Look below for the line with "You are a GUI" and the line with "The height and". Copy exactly those two lines and every line between, but not the pictures.

Top of Material provided

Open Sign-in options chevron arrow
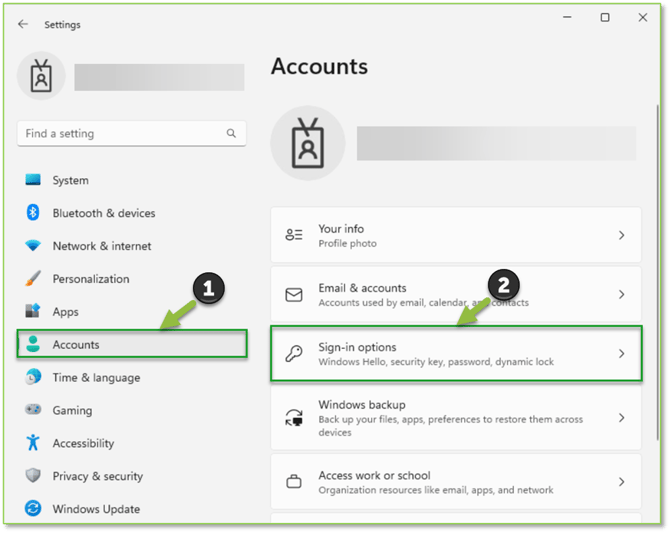This screenshot has width=670, height=533. (x=621, y=354)
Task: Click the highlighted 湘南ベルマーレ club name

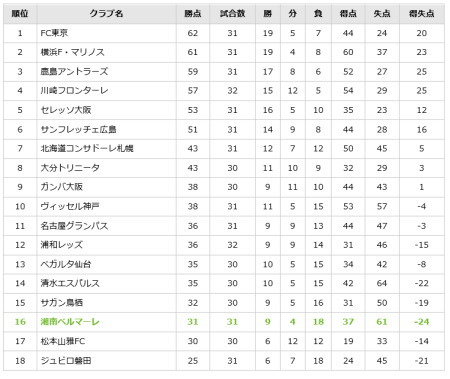Action: (x=70, y=322)
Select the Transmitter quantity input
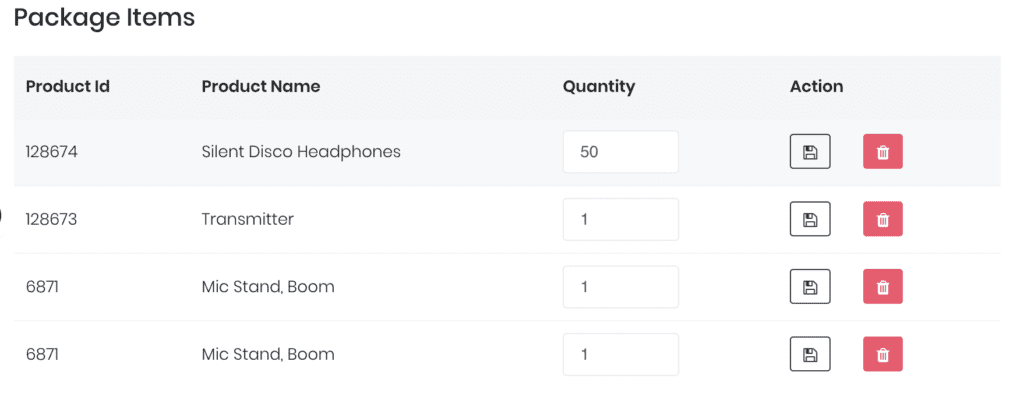The image size is (1024, 397). pyautogui.click(x=620, y=219)
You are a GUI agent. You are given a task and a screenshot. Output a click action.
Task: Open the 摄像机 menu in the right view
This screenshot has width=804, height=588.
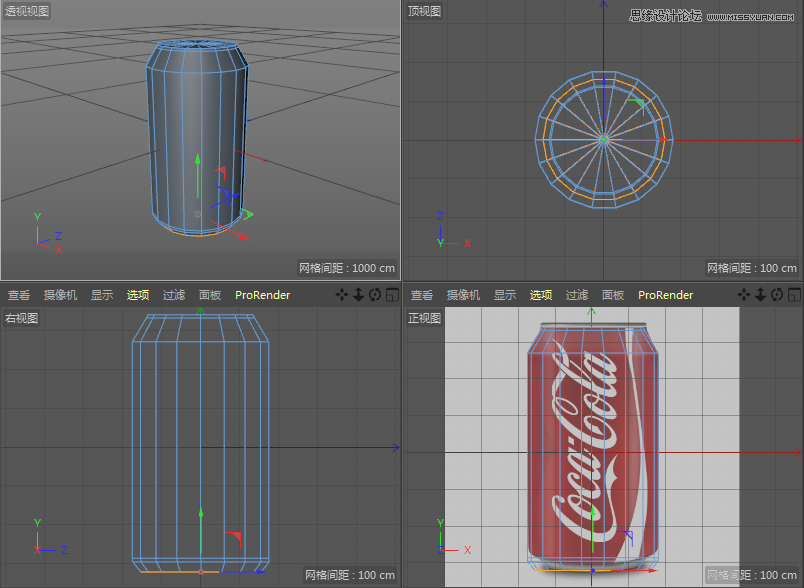(60, 295)
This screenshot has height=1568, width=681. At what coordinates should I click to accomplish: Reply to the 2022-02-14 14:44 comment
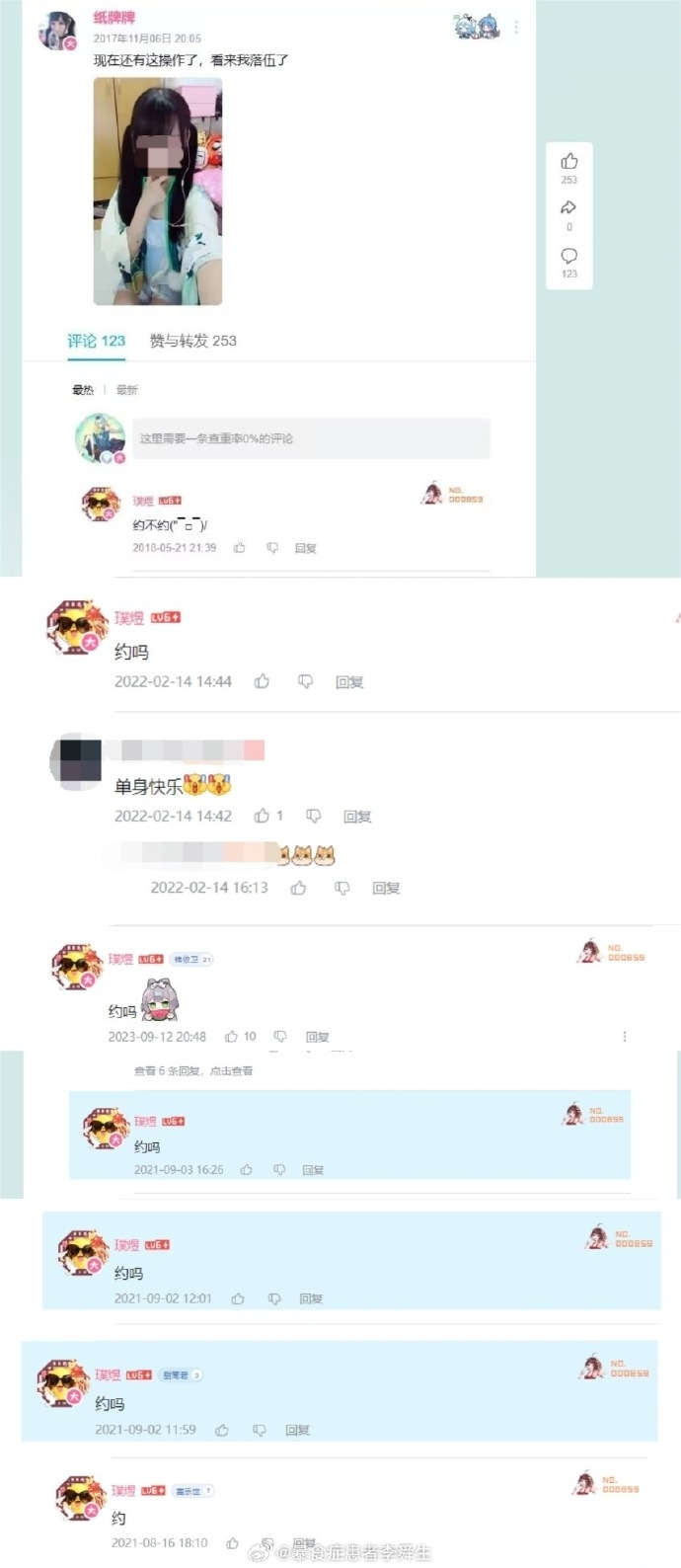point(349,682)
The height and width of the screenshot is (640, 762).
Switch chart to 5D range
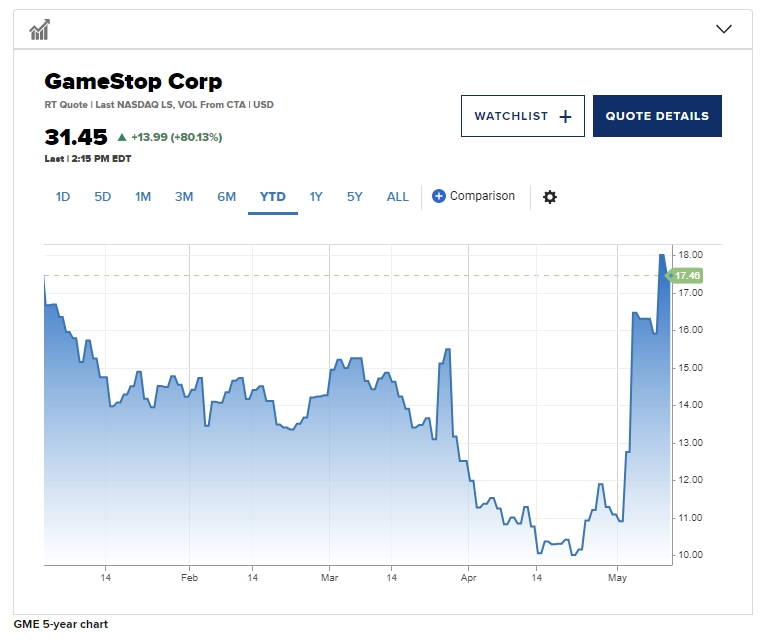tap(103, 197)
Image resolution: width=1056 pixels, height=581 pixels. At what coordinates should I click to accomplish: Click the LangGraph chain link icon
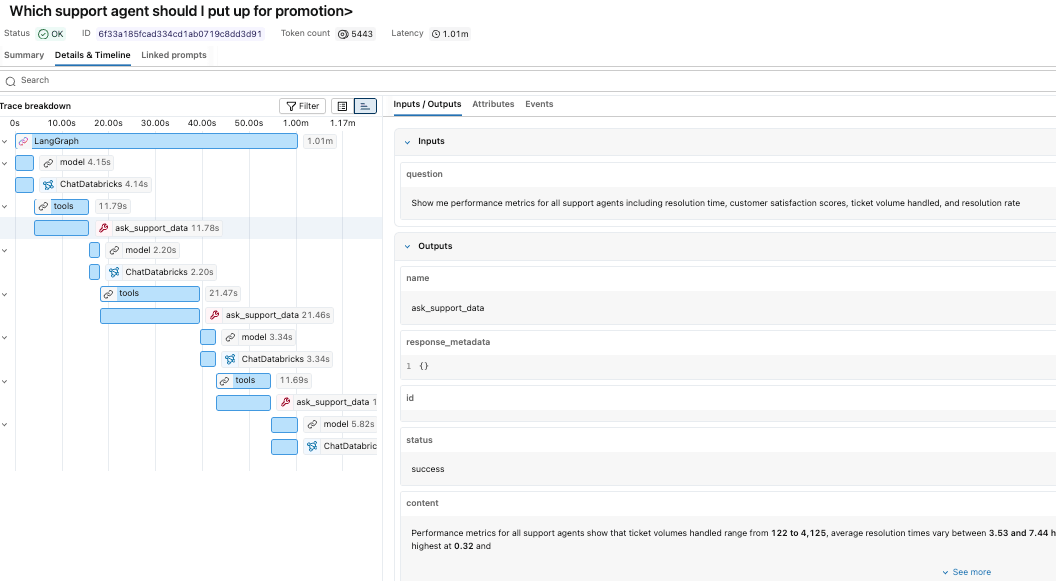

Bottom of Material provided

• [Result of this task]
You are a GUI agent. You are given a task and a screenshot. Output a click action.
Task: Open the 摄像机 menu in the right view
This screenshot has width=804, height=588.
(60, 295)
This screenshot has height=1568, width=681. At what coordinates should I click to accomplish: Reply to the 2022-02-14 14:44 comment
point(349,682)
The height and width of the screenshot is (640, 762).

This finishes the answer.